BEGIN Stored data

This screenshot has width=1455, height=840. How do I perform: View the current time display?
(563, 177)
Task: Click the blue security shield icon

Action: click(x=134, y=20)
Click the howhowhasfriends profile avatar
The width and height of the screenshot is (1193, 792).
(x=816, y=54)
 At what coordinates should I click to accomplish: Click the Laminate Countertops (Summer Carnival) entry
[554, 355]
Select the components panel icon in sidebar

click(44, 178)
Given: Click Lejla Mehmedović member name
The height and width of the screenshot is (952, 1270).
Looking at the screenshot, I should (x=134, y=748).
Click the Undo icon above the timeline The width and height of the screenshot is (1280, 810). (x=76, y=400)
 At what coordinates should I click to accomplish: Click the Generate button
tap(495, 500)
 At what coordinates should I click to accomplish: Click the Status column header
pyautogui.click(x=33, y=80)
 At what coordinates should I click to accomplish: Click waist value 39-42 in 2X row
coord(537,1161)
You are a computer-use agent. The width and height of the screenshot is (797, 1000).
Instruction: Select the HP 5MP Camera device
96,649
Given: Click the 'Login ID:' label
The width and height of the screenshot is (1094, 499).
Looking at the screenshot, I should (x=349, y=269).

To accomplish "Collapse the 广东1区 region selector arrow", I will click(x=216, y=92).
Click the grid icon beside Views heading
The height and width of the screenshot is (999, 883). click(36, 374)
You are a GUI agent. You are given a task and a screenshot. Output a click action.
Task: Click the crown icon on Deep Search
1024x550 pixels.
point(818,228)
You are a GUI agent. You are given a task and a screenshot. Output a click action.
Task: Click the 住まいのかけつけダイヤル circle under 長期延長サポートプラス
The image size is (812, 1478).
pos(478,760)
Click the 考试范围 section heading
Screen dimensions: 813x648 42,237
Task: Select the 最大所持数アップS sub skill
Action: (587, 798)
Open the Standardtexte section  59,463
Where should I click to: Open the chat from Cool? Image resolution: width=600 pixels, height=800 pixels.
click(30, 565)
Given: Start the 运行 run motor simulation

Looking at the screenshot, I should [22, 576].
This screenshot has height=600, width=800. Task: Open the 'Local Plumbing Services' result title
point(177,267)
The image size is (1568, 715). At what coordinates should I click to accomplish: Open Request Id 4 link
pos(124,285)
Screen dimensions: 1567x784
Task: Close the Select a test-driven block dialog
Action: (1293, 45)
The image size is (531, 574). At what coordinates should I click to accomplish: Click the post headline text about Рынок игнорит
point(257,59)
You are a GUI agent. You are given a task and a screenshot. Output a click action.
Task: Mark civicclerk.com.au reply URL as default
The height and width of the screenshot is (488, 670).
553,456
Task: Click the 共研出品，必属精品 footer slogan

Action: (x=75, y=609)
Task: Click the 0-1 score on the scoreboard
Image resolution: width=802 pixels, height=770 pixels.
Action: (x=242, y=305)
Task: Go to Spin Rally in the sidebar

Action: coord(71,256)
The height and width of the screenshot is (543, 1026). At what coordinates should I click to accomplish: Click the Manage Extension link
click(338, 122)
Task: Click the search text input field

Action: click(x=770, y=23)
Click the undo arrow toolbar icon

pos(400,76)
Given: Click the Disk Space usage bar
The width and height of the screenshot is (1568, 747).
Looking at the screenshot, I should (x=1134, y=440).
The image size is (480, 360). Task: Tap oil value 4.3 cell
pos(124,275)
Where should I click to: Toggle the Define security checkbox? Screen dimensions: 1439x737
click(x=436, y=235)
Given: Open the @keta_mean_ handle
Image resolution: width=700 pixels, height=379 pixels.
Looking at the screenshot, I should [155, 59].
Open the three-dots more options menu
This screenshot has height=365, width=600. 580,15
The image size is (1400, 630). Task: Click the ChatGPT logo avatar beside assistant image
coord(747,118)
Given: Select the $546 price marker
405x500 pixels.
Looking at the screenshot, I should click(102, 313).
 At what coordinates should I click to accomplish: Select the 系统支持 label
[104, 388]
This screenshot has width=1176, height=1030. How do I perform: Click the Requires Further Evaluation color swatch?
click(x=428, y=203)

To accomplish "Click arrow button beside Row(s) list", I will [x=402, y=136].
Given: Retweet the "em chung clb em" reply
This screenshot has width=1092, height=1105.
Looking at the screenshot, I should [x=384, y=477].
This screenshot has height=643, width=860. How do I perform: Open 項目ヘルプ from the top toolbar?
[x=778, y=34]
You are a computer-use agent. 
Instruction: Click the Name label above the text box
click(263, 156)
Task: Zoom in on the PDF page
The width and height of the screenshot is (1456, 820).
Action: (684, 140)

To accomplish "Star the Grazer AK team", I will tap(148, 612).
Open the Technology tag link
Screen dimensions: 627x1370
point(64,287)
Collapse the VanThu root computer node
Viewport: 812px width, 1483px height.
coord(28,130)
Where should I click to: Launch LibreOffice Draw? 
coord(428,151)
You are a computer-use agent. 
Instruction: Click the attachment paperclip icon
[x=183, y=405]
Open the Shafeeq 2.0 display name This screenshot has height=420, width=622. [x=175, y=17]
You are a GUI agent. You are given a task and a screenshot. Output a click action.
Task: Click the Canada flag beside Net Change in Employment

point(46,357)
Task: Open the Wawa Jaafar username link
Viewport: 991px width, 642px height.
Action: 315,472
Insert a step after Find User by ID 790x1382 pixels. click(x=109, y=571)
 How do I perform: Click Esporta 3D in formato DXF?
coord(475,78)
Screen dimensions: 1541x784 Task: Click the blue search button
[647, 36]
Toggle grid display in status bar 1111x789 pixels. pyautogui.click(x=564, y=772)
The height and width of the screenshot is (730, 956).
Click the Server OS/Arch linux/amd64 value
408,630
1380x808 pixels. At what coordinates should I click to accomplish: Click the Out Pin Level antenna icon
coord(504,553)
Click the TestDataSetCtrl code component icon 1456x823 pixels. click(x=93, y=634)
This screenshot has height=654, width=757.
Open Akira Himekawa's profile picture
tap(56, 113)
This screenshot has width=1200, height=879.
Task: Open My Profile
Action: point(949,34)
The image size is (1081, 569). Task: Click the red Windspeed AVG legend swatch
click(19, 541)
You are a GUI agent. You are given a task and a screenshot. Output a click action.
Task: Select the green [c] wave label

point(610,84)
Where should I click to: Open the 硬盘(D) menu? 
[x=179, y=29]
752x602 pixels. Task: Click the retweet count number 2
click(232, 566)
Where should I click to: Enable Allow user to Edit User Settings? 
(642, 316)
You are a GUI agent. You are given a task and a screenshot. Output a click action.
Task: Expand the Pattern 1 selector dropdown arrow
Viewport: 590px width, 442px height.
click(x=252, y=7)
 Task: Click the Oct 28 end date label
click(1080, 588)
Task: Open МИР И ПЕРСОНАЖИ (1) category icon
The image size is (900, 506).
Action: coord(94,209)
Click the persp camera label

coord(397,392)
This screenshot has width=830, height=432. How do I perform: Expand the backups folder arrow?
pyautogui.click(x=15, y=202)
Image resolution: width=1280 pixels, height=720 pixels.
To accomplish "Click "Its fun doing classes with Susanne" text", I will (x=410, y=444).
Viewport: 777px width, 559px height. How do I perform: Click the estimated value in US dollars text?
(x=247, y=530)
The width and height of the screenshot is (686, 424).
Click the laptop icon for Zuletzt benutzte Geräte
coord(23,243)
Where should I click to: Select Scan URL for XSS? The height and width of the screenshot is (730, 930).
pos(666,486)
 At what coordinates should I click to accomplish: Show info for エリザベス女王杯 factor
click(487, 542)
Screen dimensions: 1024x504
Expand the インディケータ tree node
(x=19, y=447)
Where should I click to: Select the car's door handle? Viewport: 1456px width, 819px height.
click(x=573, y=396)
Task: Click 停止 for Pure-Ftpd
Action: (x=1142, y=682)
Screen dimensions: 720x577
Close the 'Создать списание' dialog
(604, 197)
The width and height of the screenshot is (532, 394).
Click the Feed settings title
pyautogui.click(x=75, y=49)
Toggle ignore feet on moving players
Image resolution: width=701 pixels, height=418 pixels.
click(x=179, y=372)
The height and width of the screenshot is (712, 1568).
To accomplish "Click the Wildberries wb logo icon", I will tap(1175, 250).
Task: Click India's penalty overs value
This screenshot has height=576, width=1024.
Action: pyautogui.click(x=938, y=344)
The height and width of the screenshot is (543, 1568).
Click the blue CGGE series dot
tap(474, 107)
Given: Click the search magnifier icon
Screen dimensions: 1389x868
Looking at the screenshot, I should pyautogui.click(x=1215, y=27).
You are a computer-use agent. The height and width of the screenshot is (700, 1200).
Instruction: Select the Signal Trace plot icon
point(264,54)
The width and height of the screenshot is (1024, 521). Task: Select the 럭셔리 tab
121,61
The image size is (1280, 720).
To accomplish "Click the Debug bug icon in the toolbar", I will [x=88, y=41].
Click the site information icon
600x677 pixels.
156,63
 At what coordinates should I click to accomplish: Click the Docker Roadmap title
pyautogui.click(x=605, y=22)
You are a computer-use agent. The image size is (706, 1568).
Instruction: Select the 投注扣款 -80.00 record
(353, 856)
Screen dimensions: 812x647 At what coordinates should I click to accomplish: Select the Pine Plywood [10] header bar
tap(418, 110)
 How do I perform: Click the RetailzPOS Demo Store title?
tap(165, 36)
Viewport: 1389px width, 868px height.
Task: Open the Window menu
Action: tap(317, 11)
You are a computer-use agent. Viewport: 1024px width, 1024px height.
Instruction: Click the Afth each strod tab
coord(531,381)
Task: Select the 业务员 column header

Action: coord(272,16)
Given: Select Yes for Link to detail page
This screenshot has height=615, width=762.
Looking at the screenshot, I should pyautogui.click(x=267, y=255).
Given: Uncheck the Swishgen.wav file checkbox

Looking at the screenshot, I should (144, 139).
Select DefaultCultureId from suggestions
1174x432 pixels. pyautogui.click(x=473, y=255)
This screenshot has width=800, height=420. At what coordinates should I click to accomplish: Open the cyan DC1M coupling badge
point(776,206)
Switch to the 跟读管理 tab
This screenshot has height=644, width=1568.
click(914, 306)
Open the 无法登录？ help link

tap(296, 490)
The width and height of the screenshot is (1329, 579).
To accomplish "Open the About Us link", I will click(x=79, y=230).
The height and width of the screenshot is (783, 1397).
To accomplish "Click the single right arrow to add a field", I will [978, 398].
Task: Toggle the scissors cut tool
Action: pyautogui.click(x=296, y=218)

END Stored data

Show the lines of the data that hold the word "selector".

= Task result =
To accomplish "Collapse the 广东1区 region selector arrow", I will click(x=216, y=92).
Task: Expand the Pattern 1 selector dropdown arrow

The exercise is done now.